Située à mi-chemin entre Orléans et Montargis, dans le Loiret, la récente salle municipale de Bellegarde a ouvert ses portes, début juillet, à une trentaine d’élus venus des communes environnantes. Mais pas question de parler politique ce jour-là.
Cette réunion organisée par la Gendarmerie avait un objectif tout autre : sensibiliser des maires, parfois des adjoints ou des conseillers municipaux, à la gestion des incivilités. Une problématique devenue prépondérante, tant le nombre d’atteintes (agressions, menaces, insultes) visant des élus a augmenté ces dernières années. Rien qu’entre 2019 et 2020, leur nombre aurait ainsi triplé, s’établissant à près de 1 300.
Un support pédagogique d’information développé par le GIGN
Face à ce constat, la cellule nationale de négociation du GIGN a développé un support pédagogique d’information permettant aux négociateurs régionaux – des gendarmes affectés en unités territoriales et formés à la négociation par le GIGN – de donner aux élus des connaissances clés et des outils pour éviter ou gérer pacifiquement des incivilités auxquelles ils pourraient être confrontés.
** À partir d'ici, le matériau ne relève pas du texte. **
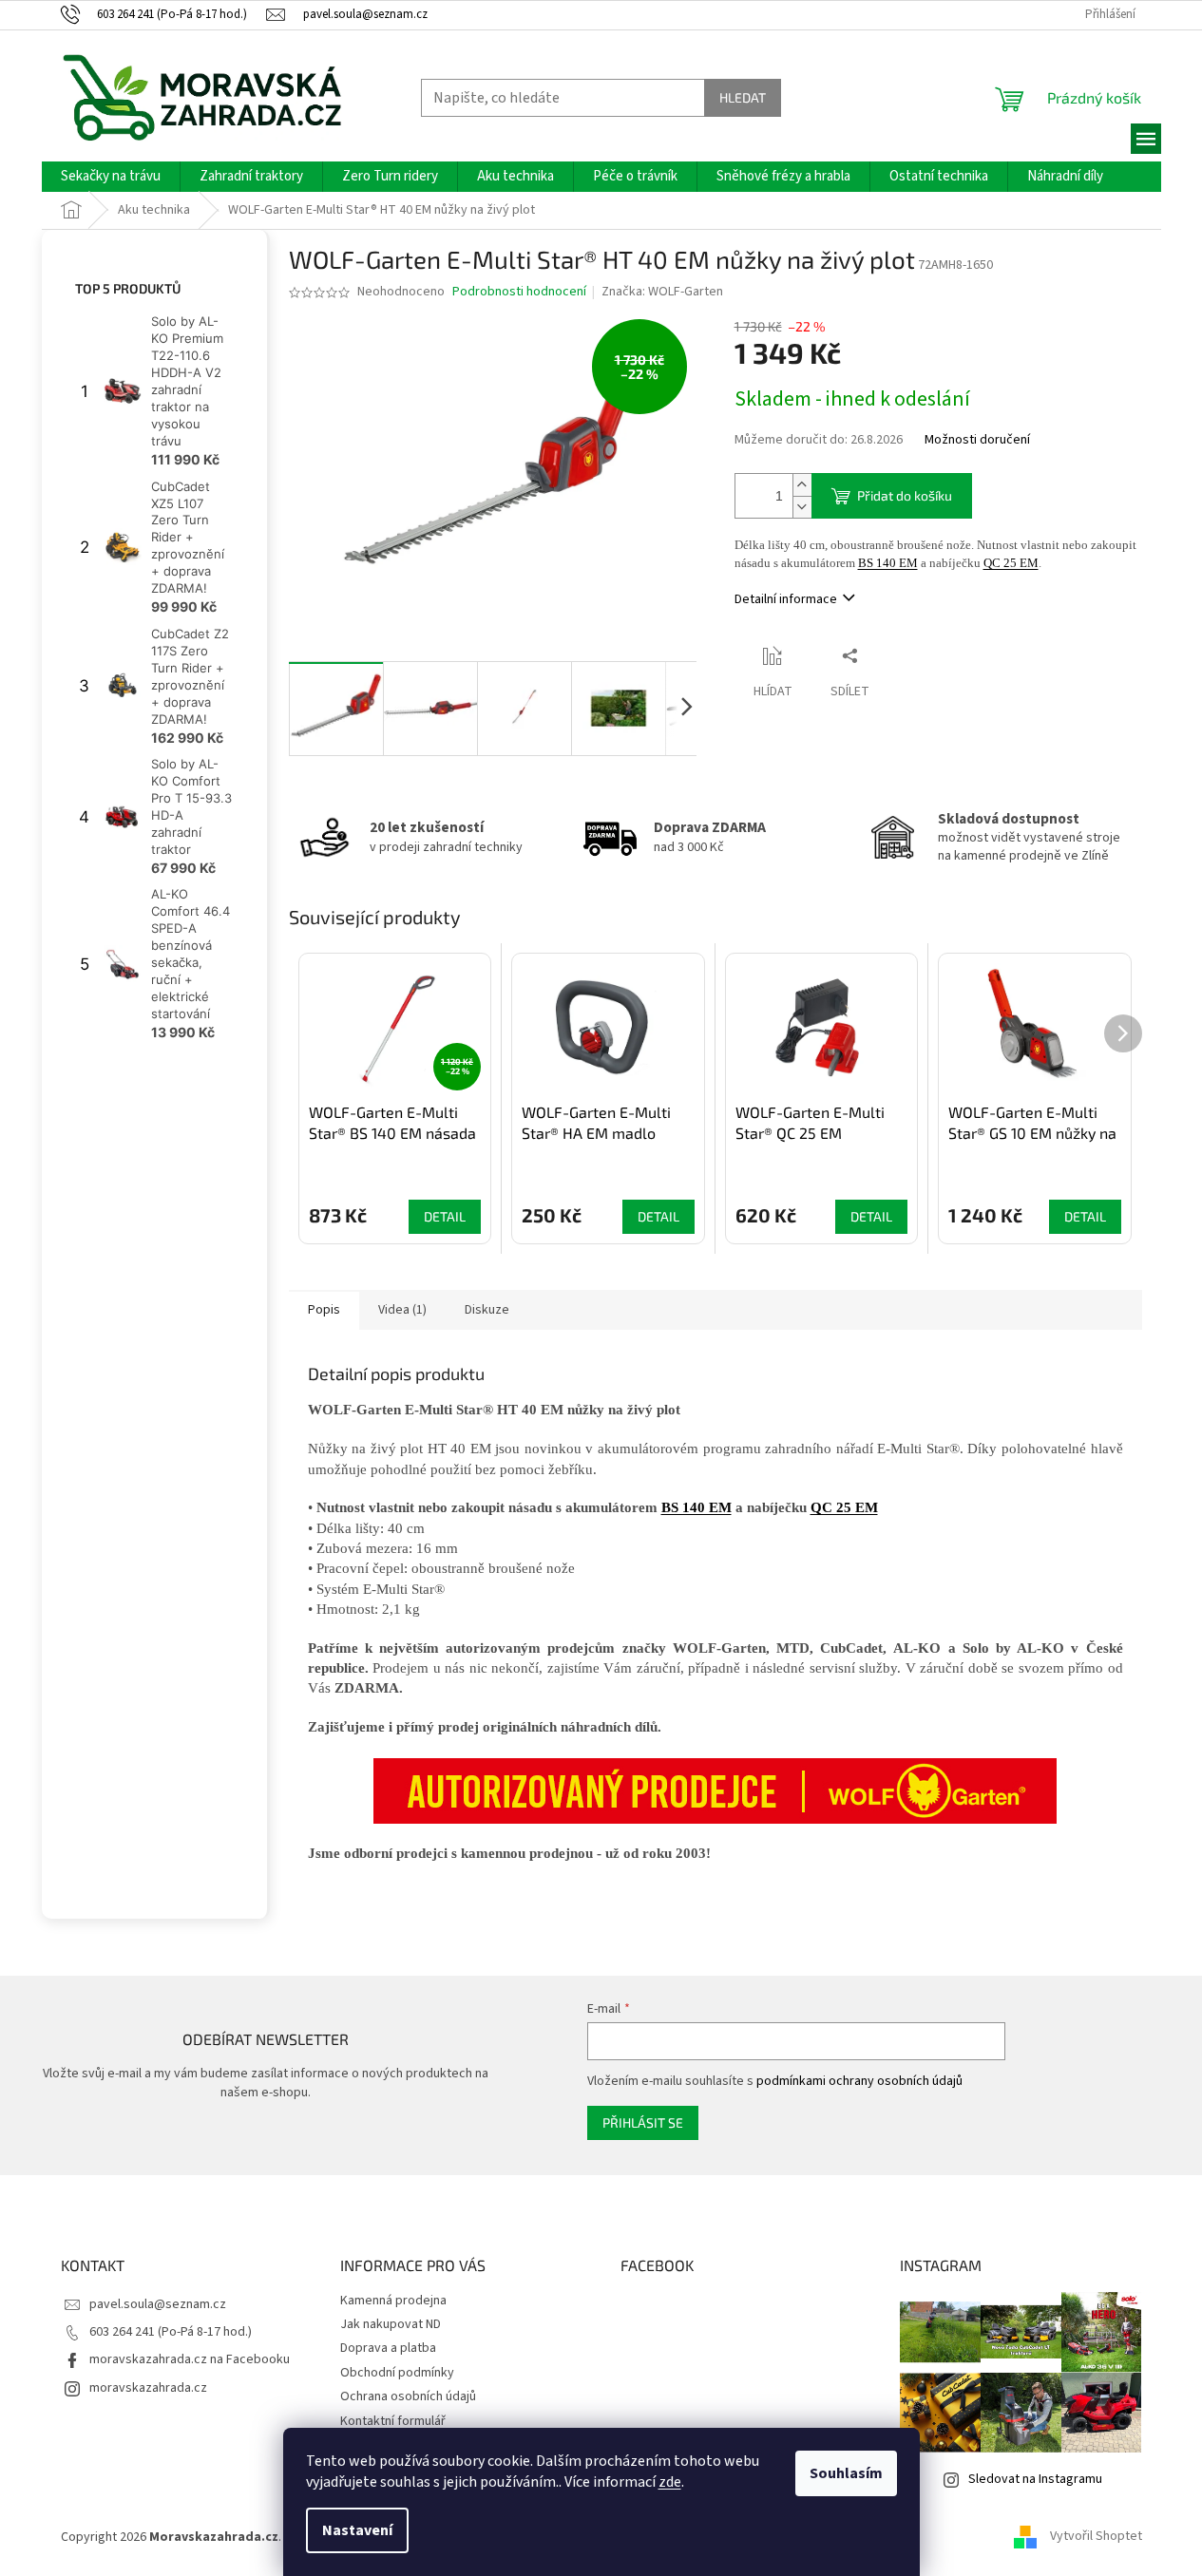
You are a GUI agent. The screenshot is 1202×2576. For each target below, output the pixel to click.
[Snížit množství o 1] (801, 507)
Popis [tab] (324, 1309)
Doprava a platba (388, 2348)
"Cette formation s’inscrit dans l’offre de services proposés par la Gendarmerie, précise le colonel Olivier Médard, de la région de gendarmerie Centre-Val-de-Loire. Elle complète des dispositifs existants, comme “les gendarmes référents élus” au sein des unités, en contact direct avec les élus locaux, ou encore l’inscription des édiles sur une base de données permettant aux opérateurs des lignes d’urgence d’identifier les personnes pouvant faire l’objet de menaces en raison de leur qualité."
"De manière systématique, nous sommes effectivement en première ligne, confirme Céline Gadois, la maire de Sceaux-du-Gâtinais. C’est souvent le maire qui est contacté directement par les administrés pour régler les problèmes. Il s’agit alors de faire de la médiation pour tenter de désamorcer d’éventuels conflits."
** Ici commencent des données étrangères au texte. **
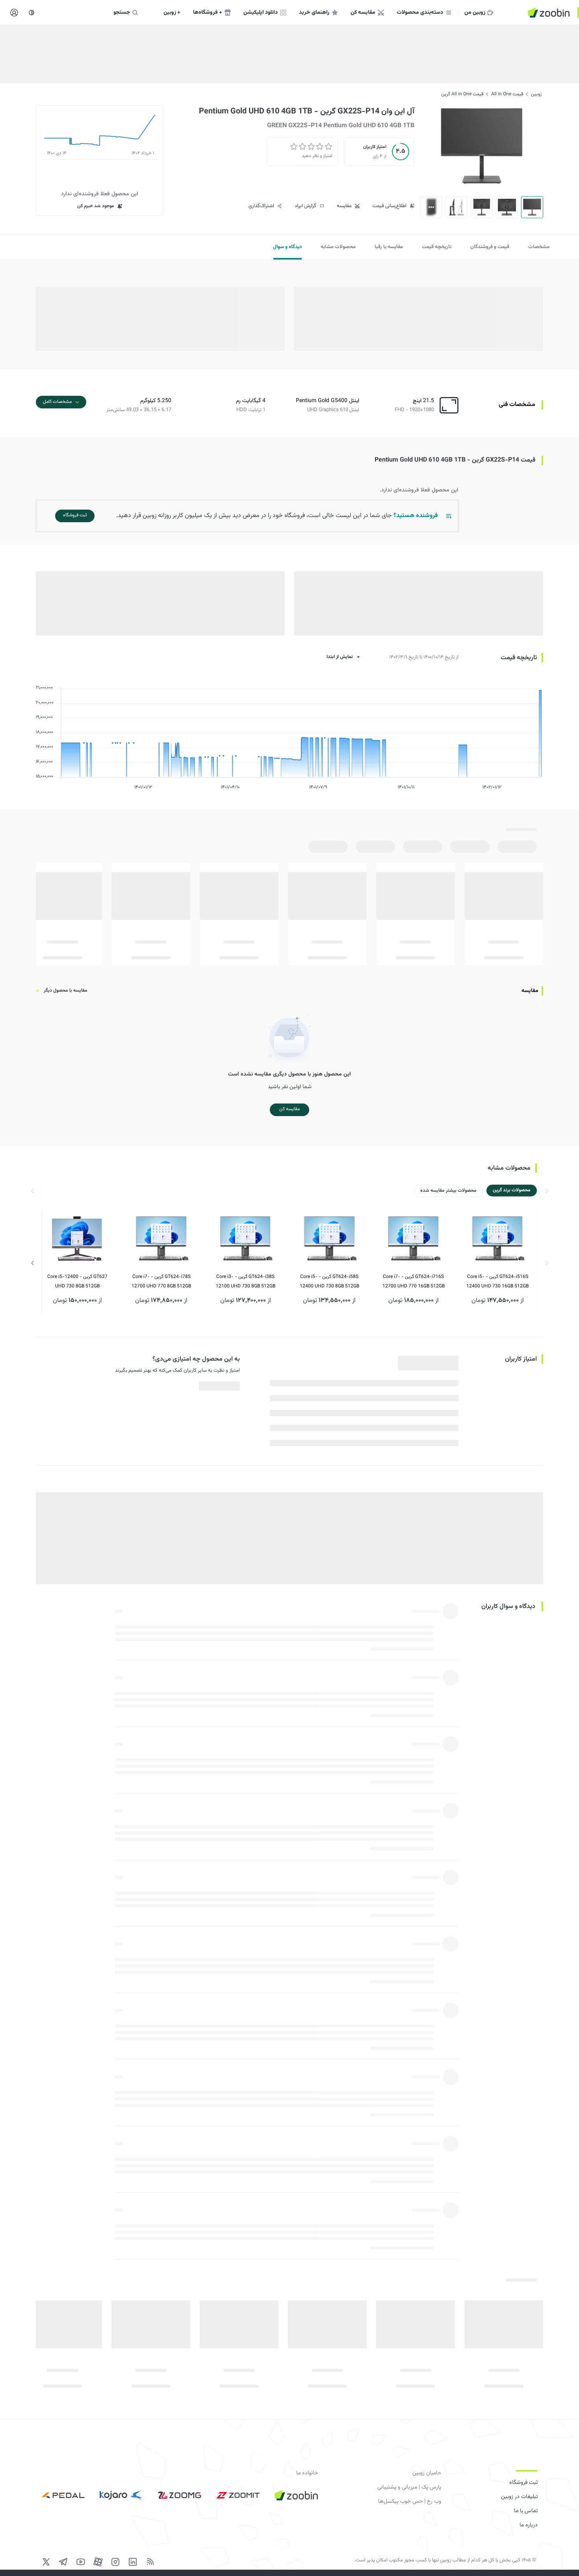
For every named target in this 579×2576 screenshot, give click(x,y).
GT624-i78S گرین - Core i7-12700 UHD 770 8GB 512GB (161, 1281)
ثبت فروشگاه (523, 2483)
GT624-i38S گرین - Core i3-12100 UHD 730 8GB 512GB (245, 1281)
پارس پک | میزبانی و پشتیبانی (409, 2487)
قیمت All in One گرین (462, 94)
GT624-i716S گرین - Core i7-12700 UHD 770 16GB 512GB (413, 1281)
"Premier interlocuteur des administrés, le maire est souvent aussi le premier intervenant en cas de problème ", souligne le colonel Médard. Problèmes de voisinage, tapage, dépôt d’immondices ou de gravats, installation ou branchements illicites… Si, dans la majorité des cas, les relations sont bonnes et apaisées, il arrive que cela dégénère.
S’intéresser aux autres
Etalée sur une demi-journée, cette formation se divise en deux temps. Une phase théorique, suivie d’une mise en situation. Techniques d’écoute active et de communication, notions sur le stress ou certains aspects psychologiques… "On essaie de leur apprendre à gérer les incivilités pacifiquement, en désamorçant les conflits avant que la violence ne s’installe", résume le MDL-chef Marc, négociateur régional affecté dans le Loiret.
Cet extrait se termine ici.